(Host) The Shumlin Administration is developing an environmental map of the state that will highlight good and bad places to site wind projects in the future.
But, as VPR’s Bob Kinzel reports, supporters and opponents of wind energy think the plan has serious flaws.
(Kinzel) Using a $100,000 grant from the Clean Energy Development Fund, the Agency of Natural Resources has embarked on a year and half project to identify those parts of the state that are suitable and not suitable for wind energy projects.
Agency Secretary Deb Markowitz says the goal is to provide wind developers with important information at the early planning stages of a project so that changes can be considered before the project is too far along in the review process:
(Markowitz) "If you knew there was bear habitat at one end of the project or one part of the project up front you could design the project in a way that minimizes the impact on that habitat and it’s not that there won’t be impacts however we generate energy there are environmental impacts.
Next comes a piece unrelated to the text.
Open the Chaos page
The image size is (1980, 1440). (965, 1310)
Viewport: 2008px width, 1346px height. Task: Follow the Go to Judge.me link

The goal of my Agency though is to make sure that we can be reasonable in our approach so that we can minimize those impacts."
(Kinzel) This approach doesn’t sit well with the chairman of the House Natural Resources committee – East Montpelier Rep. Tony Klein:
(Klein) "The mission of the Agency of Natural Resources is to protect Vermont‘s natural resources it is not and has never been the mission of the Agency of Natural Resources to help developers or help anybody get their permits."
(Kinzel) But Markowitz says this project is consistent with her Agency’s mission:
(Markowitz) "This wind mapping effort is a way to take information data that we have about our precious natural resources and make it accessible and useable to the public that is squarely within our mission."
(Kinzel) And while some opponents of wind energy think the environmental map will make it easier for developers to site their projects, Klein thinks it could have the opposite effect:
(Klein) "I hate to say this but it appears to me that it’s a kind of thinly veiled effort to maybe step back from the Administration’s previous support of wind."
(Kinzel) Markowitz says critics of the mapping project don’t understand that the information is to be used in a neutral and factual manner:
(Markowitz) "This is not red light, green light. It’s not to make it easier it’s not to make it harder it’s to give out information so that as we develop as a state renewable energy we’re doing it in the best way possible."
(Kinzel) Markowitz says a bitter fight over a proposed wind project in Lowell might have been avoided if the map information had been available in the early stages of this development.
For VPR News, I’m Bob Kinzel in Montpelier.